Dataset excerpts:
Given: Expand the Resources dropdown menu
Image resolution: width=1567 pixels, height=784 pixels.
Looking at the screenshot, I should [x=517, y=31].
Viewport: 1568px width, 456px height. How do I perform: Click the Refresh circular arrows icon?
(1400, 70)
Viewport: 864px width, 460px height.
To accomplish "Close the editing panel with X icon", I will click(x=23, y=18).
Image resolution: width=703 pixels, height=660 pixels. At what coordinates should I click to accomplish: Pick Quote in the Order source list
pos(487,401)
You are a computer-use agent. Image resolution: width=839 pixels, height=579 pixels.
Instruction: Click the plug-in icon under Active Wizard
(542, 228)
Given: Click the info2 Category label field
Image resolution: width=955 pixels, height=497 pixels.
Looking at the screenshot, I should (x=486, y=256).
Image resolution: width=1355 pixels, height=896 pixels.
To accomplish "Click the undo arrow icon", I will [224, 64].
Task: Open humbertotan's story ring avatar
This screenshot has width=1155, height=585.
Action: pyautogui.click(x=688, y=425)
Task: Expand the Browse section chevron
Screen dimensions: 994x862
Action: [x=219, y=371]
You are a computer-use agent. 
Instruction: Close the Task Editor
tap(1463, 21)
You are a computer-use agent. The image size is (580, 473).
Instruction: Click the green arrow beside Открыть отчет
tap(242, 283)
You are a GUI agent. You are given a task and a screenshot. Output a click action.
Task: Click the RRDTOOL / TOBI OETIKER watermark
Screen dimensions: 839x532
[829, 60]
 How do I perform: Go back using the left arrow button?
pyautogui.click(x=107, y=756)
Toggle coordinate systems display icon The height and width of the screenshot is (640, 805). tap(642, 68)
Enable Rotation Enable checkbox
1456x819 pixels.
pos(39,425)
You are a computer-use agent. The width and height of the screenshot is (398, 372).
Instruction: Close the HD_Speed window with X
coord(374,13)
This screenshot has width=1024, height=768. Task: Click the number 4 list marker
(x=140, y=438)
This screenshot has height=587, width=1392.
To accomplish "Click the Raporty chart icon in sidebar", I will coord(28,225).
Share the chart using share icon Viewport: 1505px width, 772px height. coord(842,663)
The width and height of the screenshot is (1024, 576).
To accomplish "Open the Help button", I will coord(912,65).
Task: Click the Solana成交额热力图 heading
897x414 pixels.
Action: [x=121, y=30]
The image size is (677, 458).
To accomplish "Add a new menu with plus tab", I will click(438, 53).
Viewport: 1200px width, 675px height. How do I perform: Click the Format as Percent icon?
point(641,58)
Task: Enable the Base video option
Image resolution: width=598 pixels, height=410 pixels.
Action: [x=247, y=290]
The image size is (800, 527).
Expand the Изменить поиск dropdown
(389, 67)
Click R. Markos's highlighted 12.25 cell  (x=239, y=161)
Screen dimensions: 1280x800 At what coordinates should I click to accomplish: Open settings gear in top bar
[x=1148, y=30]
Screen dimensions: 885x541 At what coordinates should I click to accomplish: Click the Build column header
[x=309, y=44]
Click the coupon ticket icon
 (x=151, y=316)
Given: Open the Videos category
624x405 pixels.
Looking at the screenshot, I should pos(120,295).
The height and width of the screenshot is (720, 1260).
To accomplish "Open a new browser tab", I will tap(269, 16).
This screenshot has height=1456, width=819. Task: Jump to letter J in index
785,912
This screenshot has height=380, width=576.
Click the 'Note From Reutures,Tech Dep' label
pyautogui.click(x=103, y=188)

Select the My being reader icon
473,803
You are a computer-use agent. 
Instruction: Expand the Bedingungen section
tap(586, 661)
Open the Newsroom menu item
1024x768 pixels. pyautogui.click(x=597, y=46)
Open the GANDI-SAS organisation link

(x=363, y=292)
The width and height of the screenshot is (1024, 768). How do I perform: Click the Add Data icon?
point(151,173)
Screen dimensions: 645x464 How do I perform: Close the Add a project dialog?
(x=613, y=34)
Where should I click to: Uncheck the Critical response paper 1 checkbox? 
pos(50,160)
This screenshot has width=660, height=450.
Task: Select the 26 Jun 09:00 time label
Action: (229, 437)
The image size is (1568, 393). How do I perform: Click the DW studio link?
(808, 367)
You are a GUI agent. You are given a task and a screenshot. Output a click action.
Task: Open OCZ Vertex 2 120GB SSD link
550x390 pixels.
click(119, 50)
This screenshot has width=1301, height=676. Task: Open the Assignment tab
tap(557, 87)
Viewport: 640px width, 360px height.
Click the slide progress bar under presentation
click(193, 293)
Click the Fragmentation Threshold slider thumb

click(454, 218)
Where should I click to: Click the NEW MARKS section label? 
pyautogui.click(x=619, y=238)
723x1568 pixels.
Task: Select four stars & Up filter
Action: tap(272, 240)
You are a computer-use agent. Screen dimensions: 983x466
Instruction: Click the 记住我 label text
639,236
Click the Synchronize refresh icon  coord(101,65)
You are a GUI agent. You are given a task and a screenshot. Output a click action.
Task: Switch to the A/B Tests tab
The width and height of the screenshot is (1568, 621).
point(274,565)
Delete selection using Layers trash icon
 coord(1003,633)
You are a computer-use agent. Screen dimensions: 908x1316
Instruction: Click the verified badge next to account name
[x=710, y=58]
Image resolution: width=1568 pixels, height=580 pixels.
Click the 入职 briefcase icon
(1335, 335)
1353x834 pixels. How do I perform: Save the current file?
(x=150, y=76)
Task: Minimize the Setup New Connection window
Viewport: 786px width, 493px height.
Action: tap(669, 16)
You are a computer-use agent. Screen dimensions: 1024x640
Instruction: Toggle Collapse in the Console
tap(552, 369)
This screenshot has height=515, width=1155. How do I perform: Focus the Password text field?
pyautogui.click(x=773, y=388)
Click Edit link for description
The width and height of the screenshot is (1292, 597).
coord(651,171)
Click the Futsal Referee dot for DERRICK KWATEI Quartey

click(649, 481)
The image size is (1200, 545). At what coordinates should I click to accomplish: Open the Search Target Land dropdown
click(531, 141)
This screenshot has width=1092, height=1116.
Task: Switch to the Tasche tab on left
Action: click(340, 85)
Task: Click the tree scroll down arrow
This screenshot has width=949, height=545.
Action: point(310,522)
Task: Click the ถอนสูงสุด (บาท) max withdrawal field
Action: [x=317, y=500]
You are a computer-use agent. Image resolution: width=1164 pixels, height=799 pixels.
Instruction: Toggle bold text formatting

[Task to complete]
What lines in the data above contain the word "Enable"? Copy them all.

[Answer space]
Enable Rotation Enable checkbox
Task: Enable the Base video option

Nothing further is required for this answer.